The greatest competitive advantage Poloniex has is lending and margin trading accessibility. Poloniex is the only major altcoin exchange that allows users to trade on margin (yeah I know bitfinex offers it but they are sketchy). Margin trading means that customers borrow loans from other users to fund trades they make on the platform and pay interest to the lenders for borrowing the tokens. Margin traders can open short or long positions, a feature which opens up a two-sided market, not currently available on most cryptocurrency exchanges. Because borrowers incur forced liquidations on bad trades, there is virtually no risk involved with defaulting on loans and lenders should receive their money back at a minimum. Poloniex is a historical gem in the crypto community, but at this point the lending and margin trading functionality is what is keeping them relevant in my opinion. Updates to the UI and perhaps lower fees will allow them to gain some market share back from newcomers like Binance and soon to be Altcoin.io.

ShapeShift transaction summaries

Closing Thoughts

The crypto investing space is an exciting ecosystem to be a part of right now, and I think most people realize this is a once-in-a-lifetime market. With that being said, investors must be careful and diligent not only about tokens, but exchange platforms as well. A lot of people asking me about investing in certain coins have not even read the white paper or token summary yet. Do not let yourself be the greater fool. Do some research, learn as much as possible, and get involved in promoting cryptocurrency and blockchain technology to others if you are passionate about the space.

Here are a few final thoughts I have regarding crypto investing:

2.) When dealing in centralized exchanges, always enable 2-factor authentication to log in to your account. I recommend downloading the third-party app the exchange uses, such as Google Authenticator or Authy. With the recent gmail phone number hacks it is probably better to avoid cell phones, but text verification is better than nothing at all.
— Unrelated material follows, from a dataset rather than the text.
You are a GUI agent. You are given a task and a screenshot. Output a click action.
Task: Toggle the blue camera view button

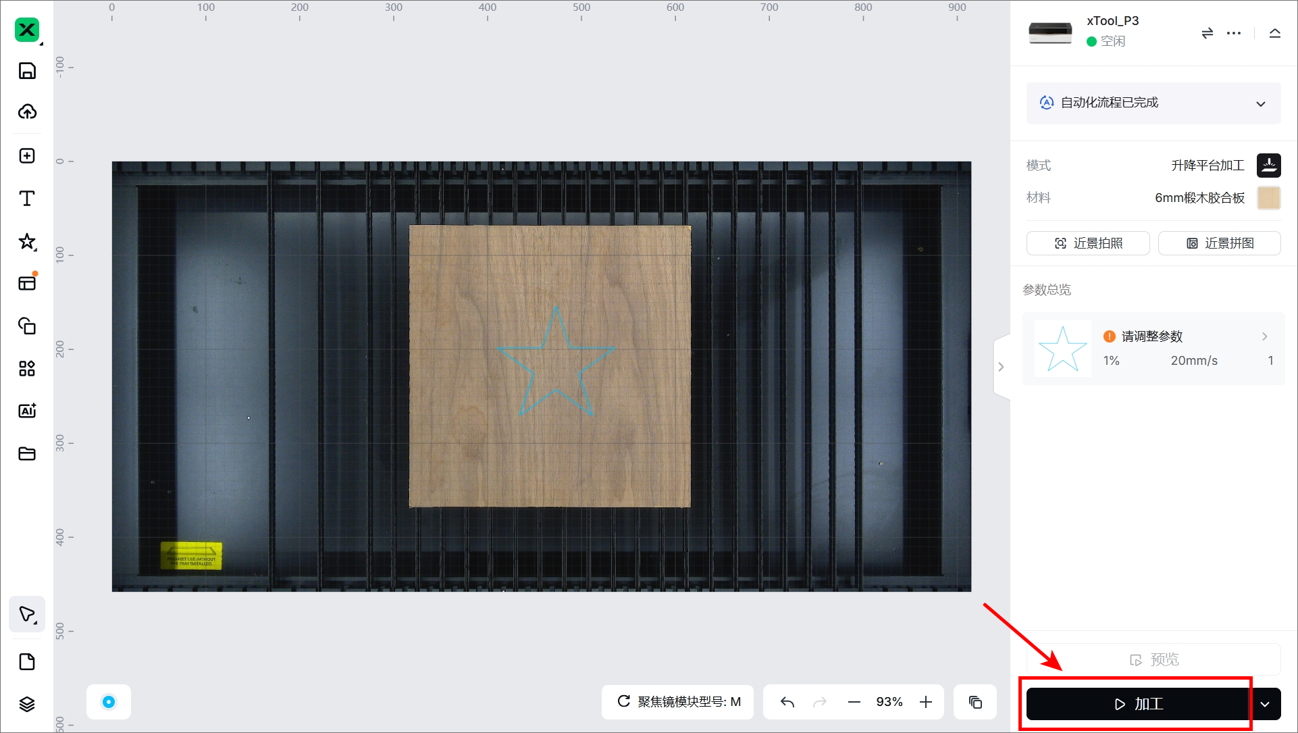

3.) Do not invest more than you are willing to lose. This space is brutal and often times heartbreaking, so do not put your life savings into this crazy volatile market. Is it a bubble? No one knows, and if I did I would be writing this post from a beach in the Bahamas, not from my college dorm room. Anyways, be mentally prepared for your coins to go to zero at any time and invest accordingly.

4.) If you plan on buying into ICOs, make sure to do your due diligence. Read the white paper and get a feel for the project’s solution and problem it is trying to fix: “Is there a real-world problem this solves and if so, is someone already tackling it?”. Check out the development team to see if they are qualified to hit the roadmap objectives in a timely fashion and if they have been involved in successful projects before or have a live working product already.